Experiences with an integrated planning environment
Once a work request is initiated, the engineering supervisor or manager has access to all new
work submitted (Item 2). Based on the supervisor's deeper understanding of the nature of the
work, as well as the work priority and designer availability, the work is assigned to a designer,
planner, or engineer. Using the scheduling functionality within the WMS, the supervisor is able
to perform efficient scheduling. Based on the workflow of the WMS, the steps of the work
request are automatically defined and serve as a guide to both the supervisor as well as the
resource assigned to perform the work. The supervisor's tool is the WMS. The interface between
the WMS and the graphical IPE is through the use of shared tables. Standard units, workflow
information, and cost information is shared between the JD and the WMS so that the end-users
of the planning environment have access to relevant WMS information. The supervisor will also
have access to the updates and modifications to the work request performed by the resource
performing the planning exercise. This is available in a tabular format.

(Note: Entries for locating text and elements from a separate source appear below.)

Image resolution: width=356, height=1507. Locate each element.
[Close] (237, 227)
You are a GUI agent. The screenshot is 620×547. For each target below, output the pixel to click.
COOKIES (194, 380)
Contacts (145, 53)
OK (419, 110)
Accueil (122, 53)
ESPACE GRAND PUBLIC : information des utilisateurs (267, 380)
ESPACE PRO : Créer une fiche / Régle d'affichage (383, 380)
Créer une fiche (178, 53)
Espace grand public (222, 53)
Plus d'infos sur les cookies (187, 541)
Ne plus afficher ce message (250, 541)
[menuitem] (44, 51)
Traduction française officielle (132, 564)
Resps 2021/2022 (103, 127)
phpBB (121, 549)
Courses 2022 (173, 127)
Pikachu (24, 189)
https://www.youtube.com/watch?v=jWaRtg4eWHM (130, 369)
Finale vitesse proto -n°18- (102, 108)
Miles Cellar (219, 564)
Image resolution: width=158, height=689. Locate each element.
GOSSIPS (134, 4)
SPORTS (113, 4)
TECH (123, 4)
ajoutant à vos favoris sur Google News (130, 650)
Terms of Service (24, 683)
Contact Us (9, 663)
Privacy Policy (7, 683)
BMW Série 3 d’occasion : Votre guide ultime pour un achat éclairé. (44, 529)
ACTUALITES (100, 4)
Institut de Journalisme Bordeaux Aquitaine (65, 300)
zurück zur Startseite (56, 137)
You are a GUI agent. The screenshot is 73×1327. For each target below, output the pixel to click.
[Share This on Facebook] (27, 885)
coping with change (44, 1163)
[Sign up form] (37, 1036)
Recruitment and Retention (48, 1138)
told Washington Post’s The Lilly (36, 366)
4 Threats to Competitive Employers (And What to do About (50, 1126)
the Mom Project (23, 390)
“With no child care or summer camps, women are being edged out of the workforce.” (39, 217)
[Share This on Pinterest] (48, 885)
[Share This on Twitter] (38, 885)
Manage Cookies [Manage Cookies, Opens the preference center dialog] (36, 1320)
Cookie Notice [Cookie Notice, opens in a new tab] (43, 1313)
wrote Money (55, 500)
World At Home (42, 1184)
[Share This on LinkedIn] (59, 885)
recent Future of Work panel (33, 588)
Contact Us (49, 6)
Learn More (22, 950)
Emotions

Similar to the high-level system architecture diagram of Figure 1, the business processes are
centered about the GIS-based graphical IPE (Item 3). The IPE consists of the graphical job
design, core GIS, and engineering analysis. Within the GIS workspace environment, a designer,
engineer, or planner has access to all relevant information from the WMS, including schedules,
costs, and inventory, as well as the ability to perform engineering analysis and optimization. It is
important to note that from a role-based end-user perspective, there is never any requirement to
leave the GIS environment, all applications are seamlessly embedded into the GIS as though they
were an integral component. This reduces training time and eases the burden of end-user
acceptance. The engineering analysis component allows the end user to identify capacity and
voltage violations and to more appropriately size equipment. (Load flow, motor start, and shortcircuit
analysis are a part of the end-user's daily job function.) The engineering analysis module
also offers the end user optimal switch-order planning and capacitor placement. With the IPE,
the end user is not required to run a batch-mode translator between the different systems, nor is
there any requirement to massage data prior to use. The designs performed using the job design
tool employ corporate standards that are derived from the WMS. Business rules guide the enduser
to make designs that follow corporate and industry standards. As the design has been
performed graphically and is spatially enabled, it enters a proposed state until the construction
has been performed in the field. Using the graphical design also eliminates the need for
numerous draft resources to draw the proposed construction in a manner that is suitable for
archival. A comprehensive job package is automatically generated for crews, including a bill of
materials, job instructions, special instructions, and a detailed construction drawing. Once work
has been completed, the user of the planning environment makes the changes to the proposed
changes to create the as-built changes. At this point, a cost variance can be performed and the
state of the construction is updated within the central facilities repository.

Figure 2: High-Level Relationship between Systems and Business Processes
An important interface is from the WMS/JD system to the warehouse and inventory management
system (Item 4). The purpose of this interface is to enable the resource tasked with planning to
validate material availability and perform material issues and returns for material forecast and
requisitioned bill of materials for a particular job. This interface serves to eliminate frequent and
iterative calls between the planner and the warehouse or the arbitrary substitution of materials by
field crews. The interface between the WMS/JD system and accounting system allows the utility
to capture accounting as well as activity-based work (Item 5). Crews are able to automatically
update as built changes and perform field verification through the WMS (Item 6). Future plans
are to offer the crews considerable WMS functionality through the use of a mobile data system.
Model updates to the outage management system are performed on an incremental basis directly
from the central facilities repository (Item 7).